▶ [Your objective]:
How many lines in the data below contain the word "agent"? State only the number.
── Entries shown ──
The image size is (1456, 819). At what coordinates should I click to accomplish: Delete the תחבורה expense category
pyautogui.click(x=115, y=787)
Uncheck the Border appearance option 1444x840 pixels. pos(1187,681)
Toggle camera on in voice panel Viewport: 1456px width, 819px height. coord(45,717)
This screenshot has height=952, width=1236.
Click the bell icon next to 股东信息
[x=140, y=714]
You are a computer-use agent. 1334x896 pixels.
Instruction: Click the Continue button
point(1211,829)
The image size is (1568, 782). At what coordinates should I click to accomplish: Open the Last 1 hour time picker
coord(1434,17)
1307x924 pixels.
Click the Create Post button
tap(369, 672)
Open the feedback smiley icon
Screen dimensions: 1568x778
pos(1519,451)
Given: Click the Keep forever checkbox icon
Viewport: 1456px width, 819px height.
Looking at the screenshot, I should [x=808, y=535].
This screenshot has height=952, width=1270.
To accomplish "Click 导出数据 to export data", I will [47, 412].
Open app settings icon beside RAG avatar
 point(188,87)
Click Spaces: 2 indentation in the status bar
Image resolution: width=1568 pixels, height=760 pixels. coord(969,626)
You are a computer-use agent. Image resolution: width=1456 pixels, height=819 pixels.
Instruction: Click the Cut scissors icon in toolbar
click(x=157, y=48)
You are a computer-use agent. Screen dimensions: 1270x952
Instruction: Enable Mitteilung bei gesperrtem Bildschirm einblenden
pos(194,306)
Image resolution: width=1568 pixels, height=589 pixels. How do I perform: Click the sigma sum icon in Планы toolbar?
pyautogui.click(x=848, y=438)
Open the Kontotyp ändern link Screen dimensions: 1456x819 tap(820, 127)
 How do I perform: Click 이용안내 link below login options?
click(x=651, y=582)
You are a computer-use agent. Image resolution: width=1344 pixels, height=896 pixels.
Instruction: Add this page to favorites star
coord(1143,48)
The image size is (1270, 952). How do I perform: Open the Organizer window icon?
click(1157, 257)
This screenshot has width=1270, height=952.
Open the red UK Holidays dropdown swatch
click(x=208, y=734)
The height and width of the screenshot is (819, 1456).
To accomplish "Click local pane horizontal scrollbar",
───
▶ [Task result]:
4